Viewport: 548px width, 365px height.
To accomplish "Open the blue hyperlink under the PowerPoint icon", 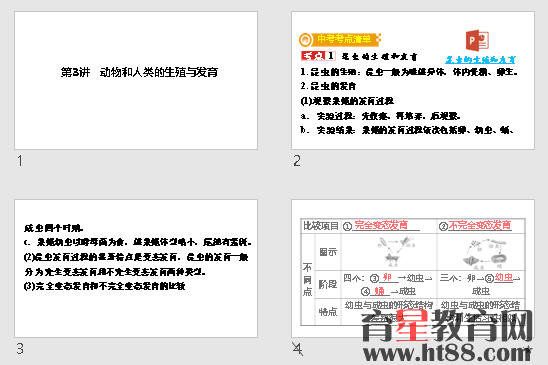I will tap(480, 59).
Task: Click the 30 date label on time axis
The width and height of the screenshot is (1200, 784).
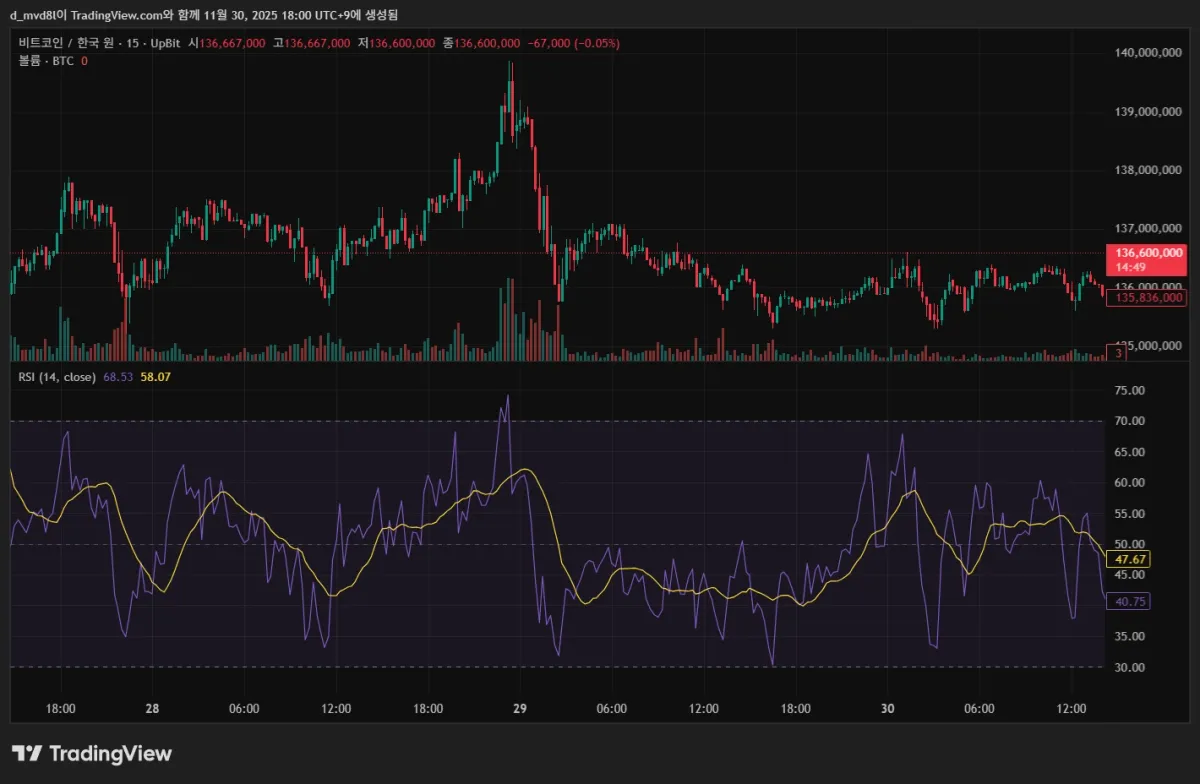Action: click(887, 707)
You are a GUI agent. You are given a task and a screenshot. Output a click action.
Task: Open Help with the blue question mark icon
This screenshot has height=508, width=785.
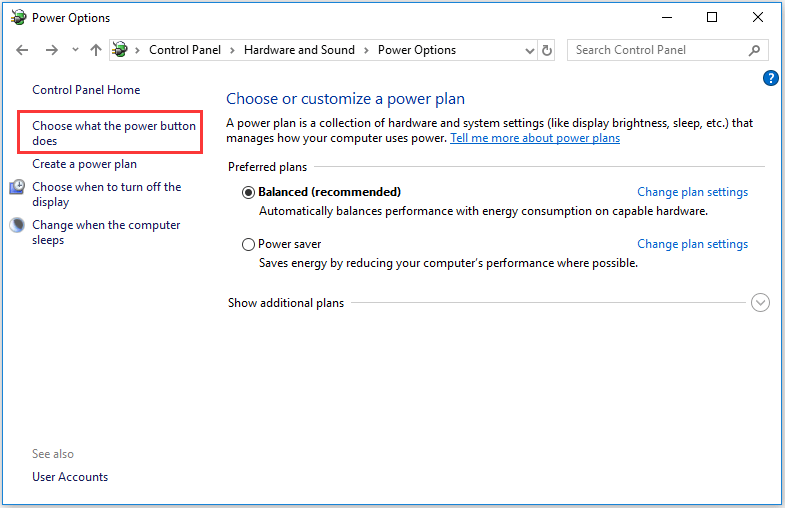(770, 78)
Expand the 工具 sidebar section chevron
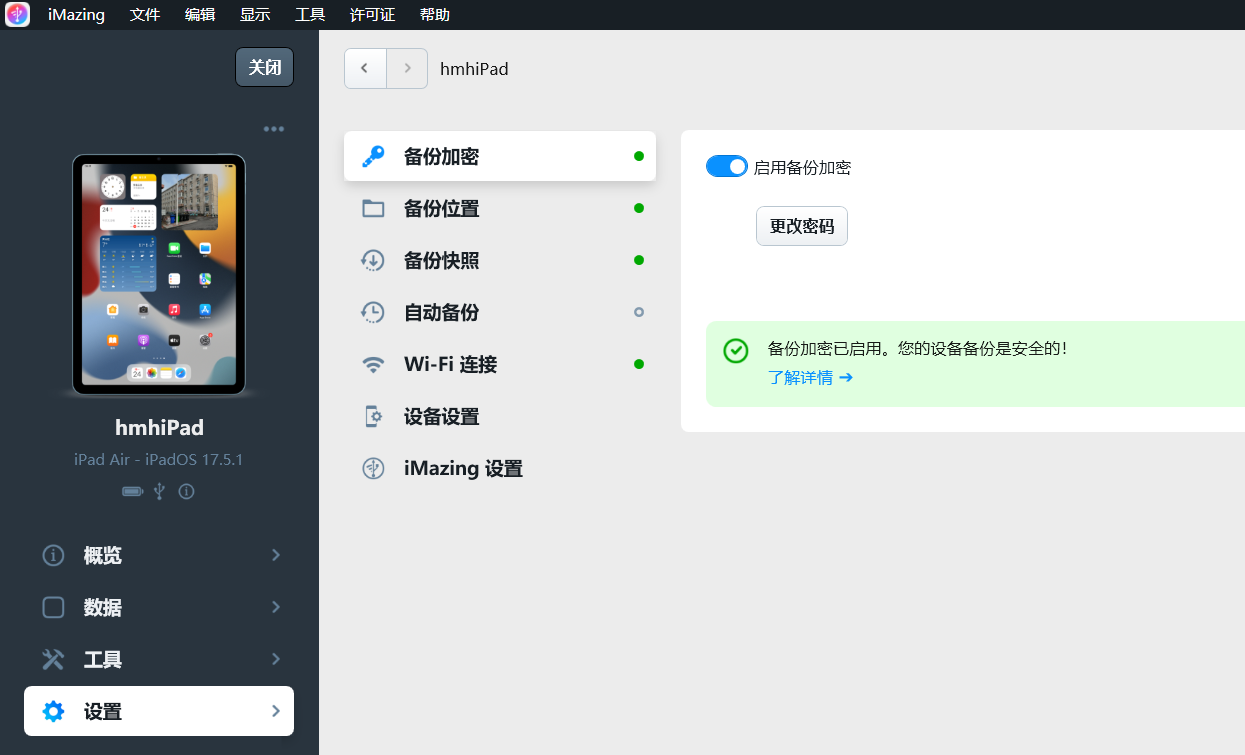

———

### PROBLEM DETAILS
Without any pictures, reproduce exactly the lines from the line that contains "Task: Open Help" to the end of the entries above, both ends included.

### ANSWER BOX
Task: Open Help with the blue question mark icon
This screenshot has height=508, width=785.
(770, 78)
Expand the 工具 sidebar section chevron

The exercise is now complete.